Pressureless stationary solutions in a Newton-Yukawa gravity model

TL;DR

This paper explores pressureless stationary solutions in a Newton-Yukawa gravity model, using numerical methods adapted from nonlinear optics to analyze non-minimal curvature-matter coupling effects.

Contribution

It introduces a novel application of Schr"odinger-Newton numerical tools to a specific non-minimal coupling gravity model with Yukawa potentials.

Findings

Stationary solutions exist at low energy densities.

Numerical methods from nonlinear optics are effective in this gravity context.

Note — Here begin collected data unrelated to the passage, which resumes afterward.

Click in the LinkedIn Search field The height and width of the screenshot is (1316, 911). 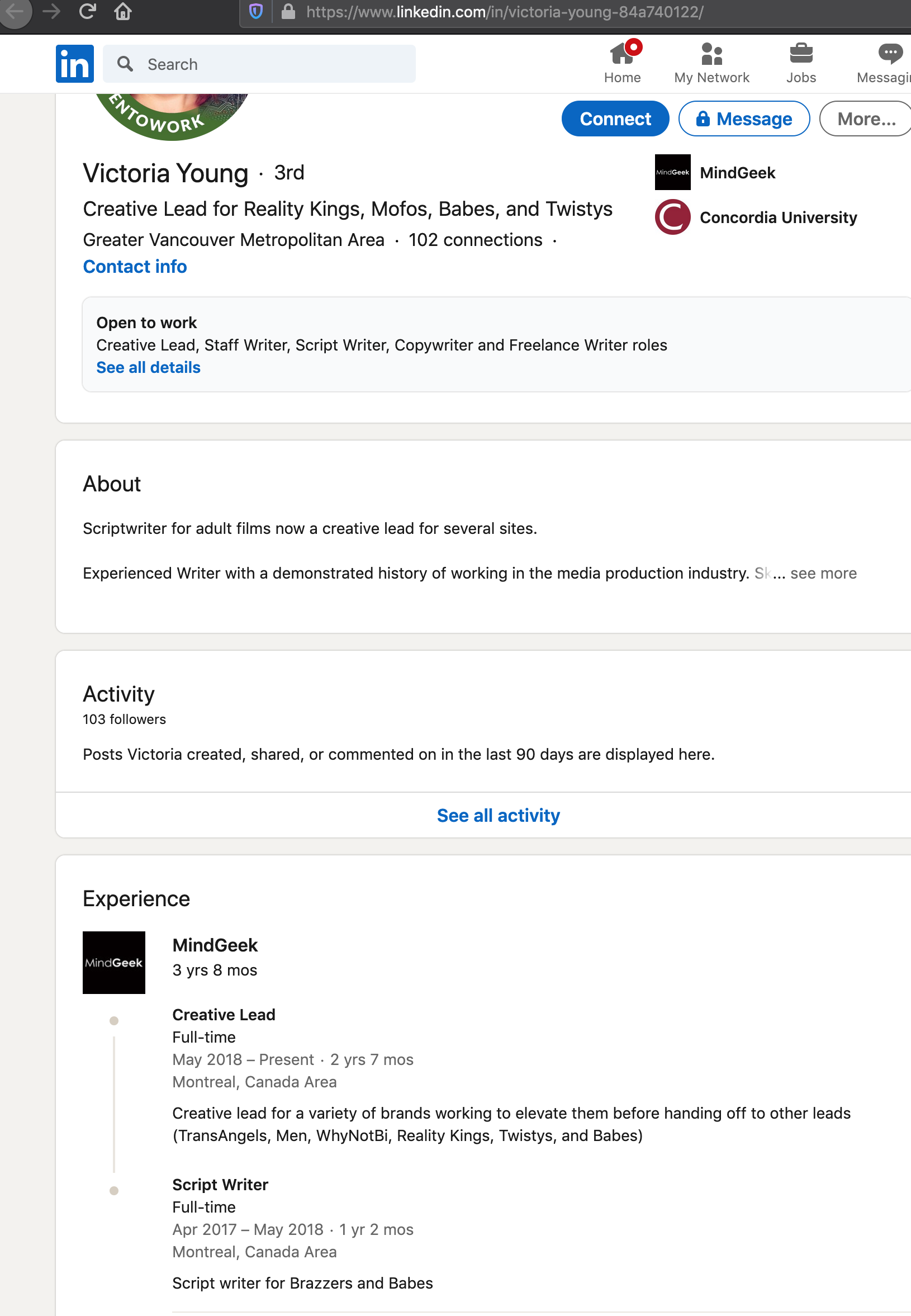point(259,64)
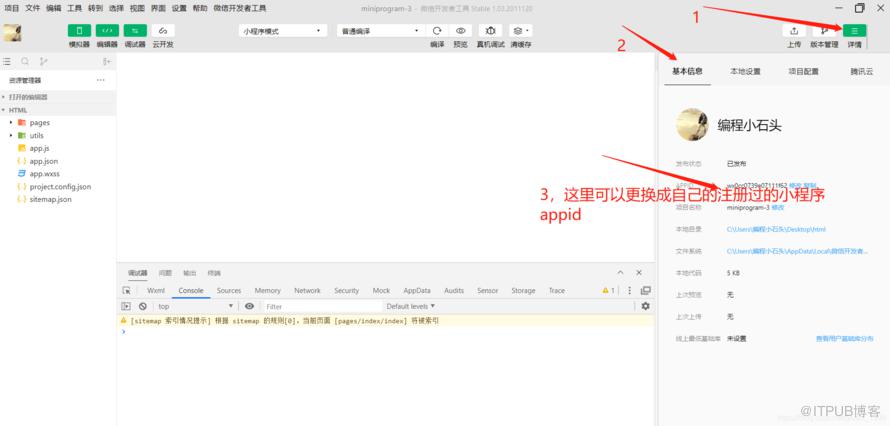Screen dimensions: 890x426
Task: Toggle the simulator (模拟器) panel
Action: (x=79, y=31)
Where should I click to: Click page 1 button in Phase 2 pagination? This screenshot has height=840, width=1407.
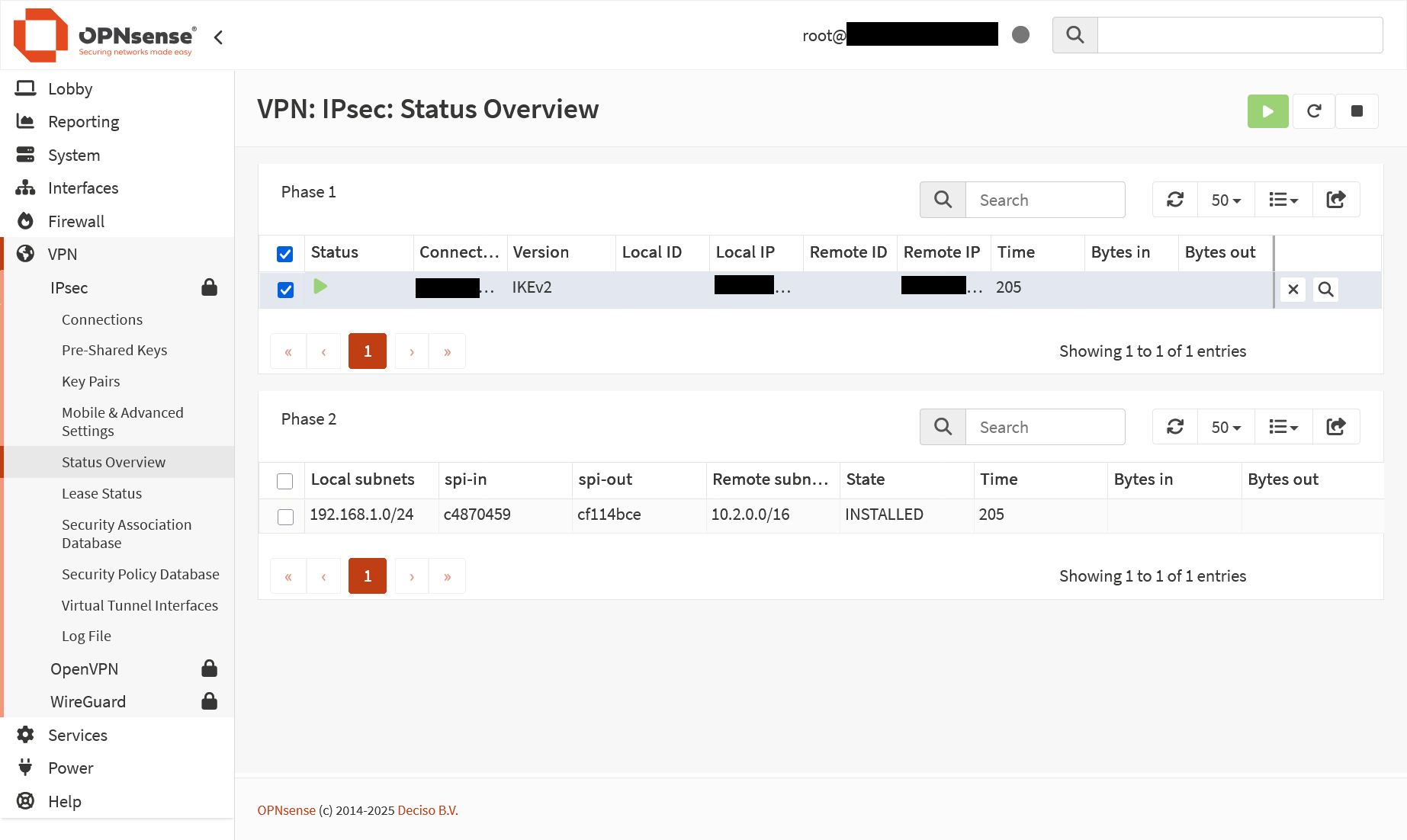pyautogui.click(x=367, y=576)
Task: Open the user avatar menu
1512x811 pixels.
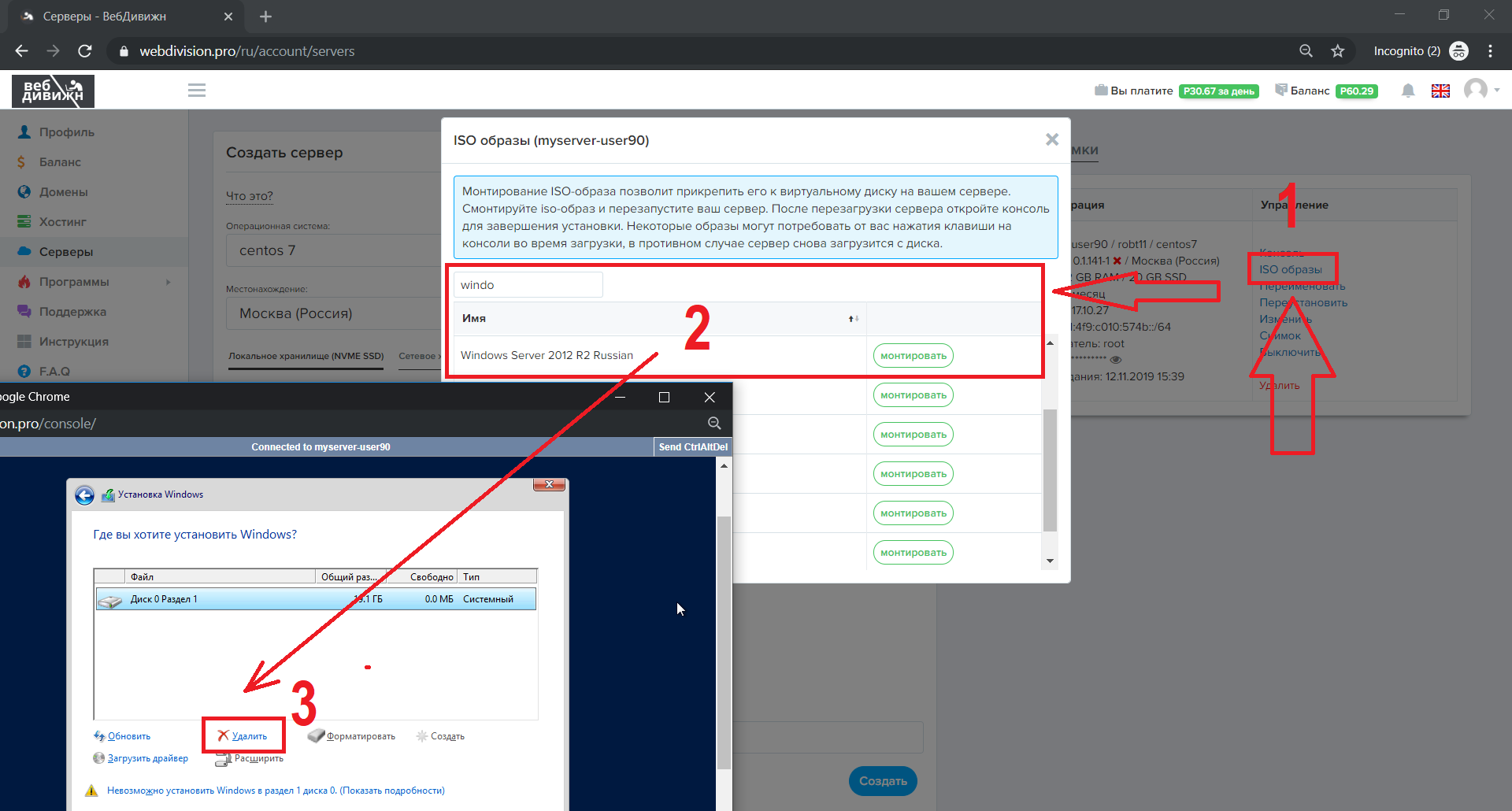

The model includes both attractive and repulsive potentials.

Abstract

Non-minimally coupled curvature-matter gravity models are an interesting alternative to the Theory of General Relativity and to address the dark energy and dark matter cosmological problems. These models have complex field equations that prevent a full analytical study. Nonetheless, in a particular limit, the behavior of a matter distribution can, in these models, be described by a Schr\"odinger-Newton system. In nonlinear optics, the Schr\"odinger-Newton system can be used to tackle a wide variety of relevant situations and several numerical tools have been developed for this purpose. Interestingly, these methods can be adapted to study General Relativity problems as well as its extensions. In this work, we report the use of these numerical tools to study a particular non-minimal coupling model that introduces two new potentials, an attractive Yukawa potential and a repulsive potential proportional to the energy density. Using the imaginary-time propagation method we have shown that stationary solutions arise even at low energy density regimes.